On October 5, 18 student scholars and two staff advisors from historically Black Shaw University were traveling from Raleigh, North Carolina, to attend the Center for Financial Advancement Conference in Atlanta, Georgia. Traveling by contract bus, South Carolina Law Enforcement stopped the team in Spartanburg County under the pretext of a minor traffic violation. A couple of officers boarded the bus and asked the driver where he was headed. Multiple sheriff deputies and drug-sniffing dogs searched the suitcases of the students and staff located in the luggage racks beneath the bus.
Paulette Dillard, president of Shaw University, issued a statement that said: “In a word, I am ‘outraged.’ This behavior of targeting Black students is unacceptable and will not be ignored nor tolerated. Had the students been White, I doubt this detention and search would have occurred. It’s 2022. However, this scene is reminiscent of the 1950s and 1960s — armed police, interrogating innocent Black students, conducting searches without probable cause, and blood-thirsty dogs. It’s hard to imagine.”
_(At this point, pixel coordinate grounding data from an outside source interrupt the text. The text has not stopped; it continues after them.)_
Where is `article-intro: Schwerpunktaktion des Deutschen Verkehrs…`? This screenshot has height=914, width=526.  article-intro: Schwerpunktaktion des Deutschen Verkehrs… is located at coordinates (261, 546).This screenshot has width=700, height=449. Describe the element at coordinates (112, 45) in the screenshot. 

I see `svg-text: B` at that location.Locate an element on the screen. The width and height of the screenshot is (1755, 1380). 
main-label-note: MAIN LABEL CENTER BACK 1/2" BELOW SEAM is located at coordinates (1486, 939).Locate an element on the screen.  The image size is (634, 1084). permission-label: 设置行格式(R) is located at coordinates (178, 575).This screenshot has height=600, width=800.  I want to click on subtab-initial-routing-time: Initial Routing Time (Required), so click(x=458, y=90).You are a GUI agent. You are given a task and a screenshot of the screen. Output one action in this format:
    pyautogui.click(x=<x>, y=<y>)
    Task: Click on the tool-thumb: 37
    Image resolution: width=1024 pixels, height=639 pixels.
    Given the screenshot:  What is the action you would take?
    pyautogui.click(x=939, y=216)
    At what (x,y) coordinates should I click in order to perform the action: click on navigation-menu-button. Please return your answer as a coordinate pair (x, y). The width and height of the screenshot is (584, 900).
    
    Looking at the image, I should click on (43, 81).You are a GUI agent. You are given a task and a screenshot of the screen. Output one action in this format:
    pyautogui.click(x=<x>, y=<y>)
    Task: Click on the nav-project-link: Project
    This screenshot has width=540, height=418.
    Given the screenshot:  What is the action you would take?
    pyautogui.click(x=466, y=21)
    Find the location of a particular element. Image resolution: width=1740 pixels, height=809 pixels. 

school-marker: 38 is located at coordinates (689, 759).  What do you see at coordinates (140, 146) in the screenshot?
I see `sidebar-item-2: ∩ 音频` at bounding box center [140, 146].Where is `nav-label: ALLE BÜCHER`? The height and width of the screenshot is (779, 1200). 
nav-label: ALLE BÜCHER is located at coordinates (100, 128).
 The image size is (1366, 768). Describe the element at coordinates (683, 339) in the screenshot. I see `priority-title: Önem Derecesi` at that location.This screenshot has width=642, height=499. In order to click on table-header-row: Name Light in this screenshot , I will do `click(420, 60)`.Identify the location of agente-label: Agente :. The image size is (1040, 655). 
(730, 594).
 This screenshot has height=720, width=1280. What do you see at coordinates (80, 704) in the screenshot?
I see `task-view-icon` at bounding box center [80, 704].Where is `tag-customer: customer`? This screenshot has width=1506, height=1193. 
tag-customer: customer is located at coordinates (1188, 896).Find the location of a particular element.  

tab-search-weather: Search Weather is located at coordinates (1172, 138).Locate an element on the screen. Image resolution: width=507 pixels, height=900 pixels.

In response, the Spartanburg County Sheriff stated at a press conference that police officers stopped the unmarked, “Greyhound-like bus” with tinted windows because it had been swerving. The stop occurred as part of “Operation Rolling Thunder,” the department’s annual weeklong anti-drug campaign in which deputies and officers with agencies from around the state patrol the county’s highways.
Just before Thanksgiving break, the university announced that it had filed an official complaint with the United States Department of Justice to “request for an investigation into Title VI and Civil Rights Violations committed by the Spartanburg County and the Cherokee County, South Carolina Sheriff’s Offices.”
When making the announcement of a formal complaint, Dr. Dillard said: “There is real harm done when individual rights are overlooked, ignored or denied – and when it becomes commonplace to violate the civil liberties of innocent Americans traveling on an Interstate highway. The harmful effects of eroding individual rights under the pretext of law and order are real – and they are rampant all over the country.”